• **Exercise directions**
From the entries below, copy each line in which the word "Given" occurs.

"""

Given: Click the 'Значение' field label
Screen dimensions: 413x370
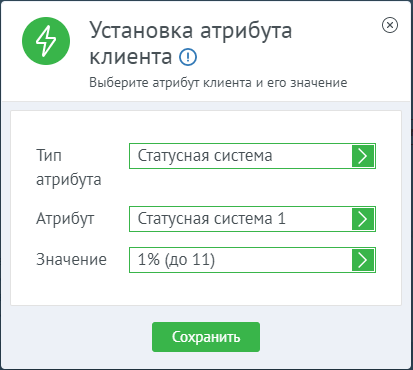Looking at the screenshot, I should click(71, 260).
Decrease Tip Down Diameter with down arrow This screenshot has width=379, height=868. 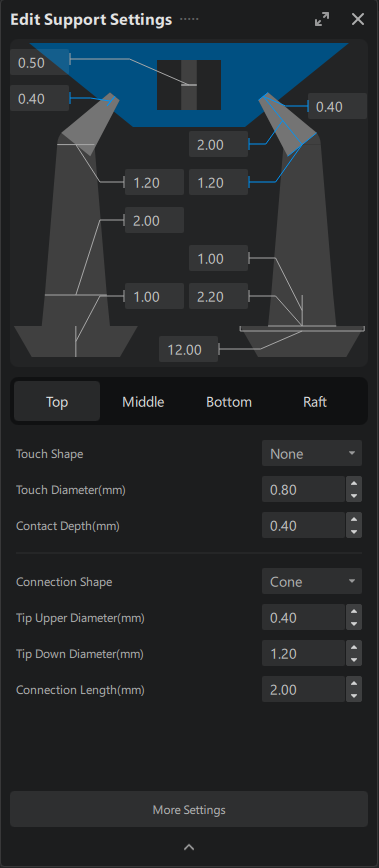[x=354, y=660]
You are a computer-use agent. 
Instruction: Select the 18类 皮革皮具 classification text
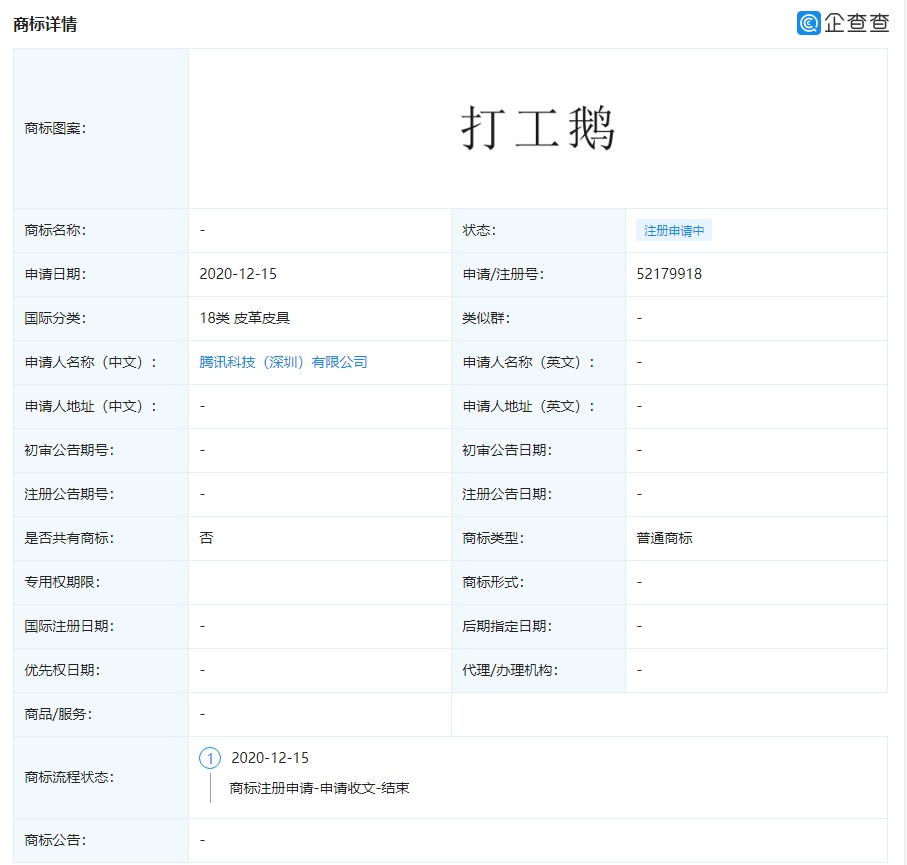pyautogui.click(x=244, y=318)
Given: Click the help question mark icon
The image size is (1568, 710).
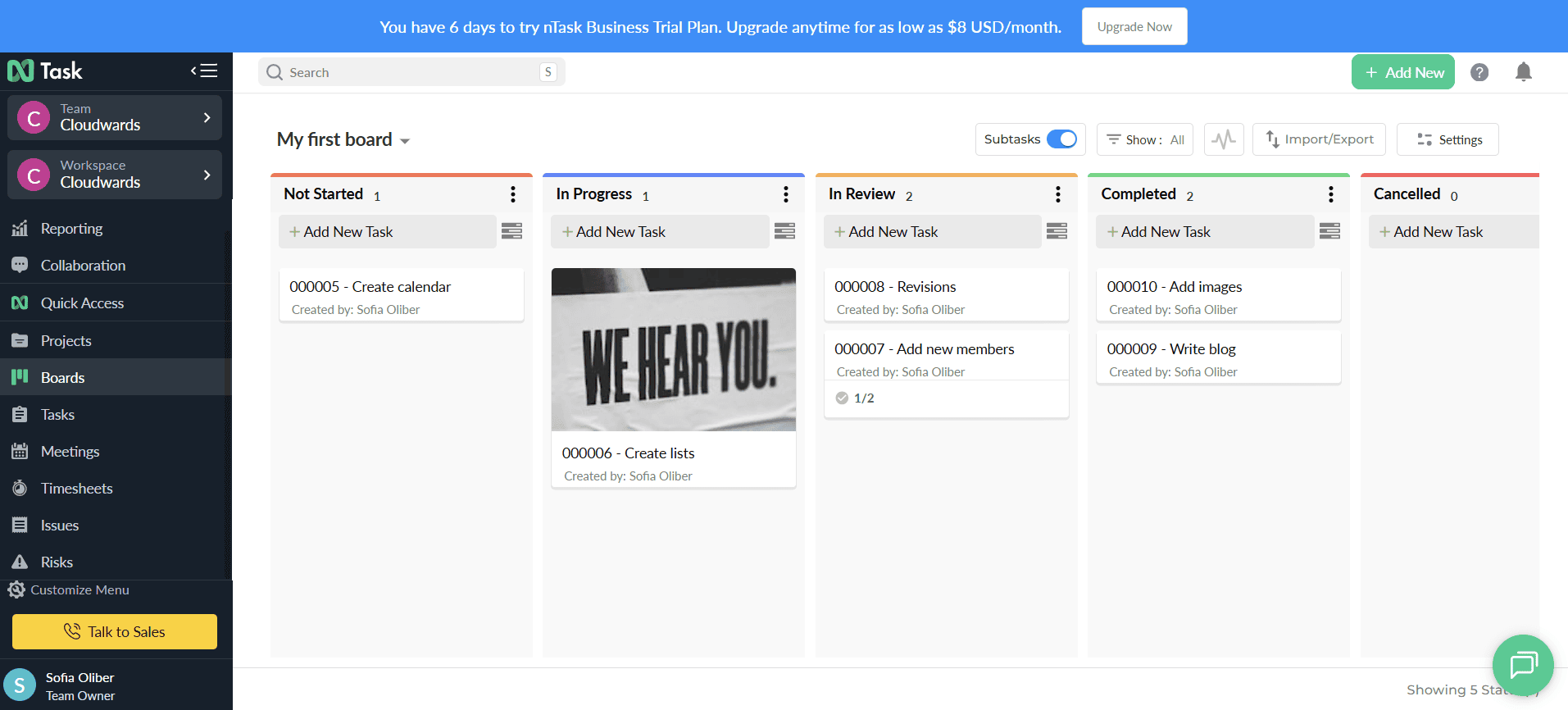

"""

• **Expected output**
Given: Click the 'Значение' field label
Given: Click the help question mark icon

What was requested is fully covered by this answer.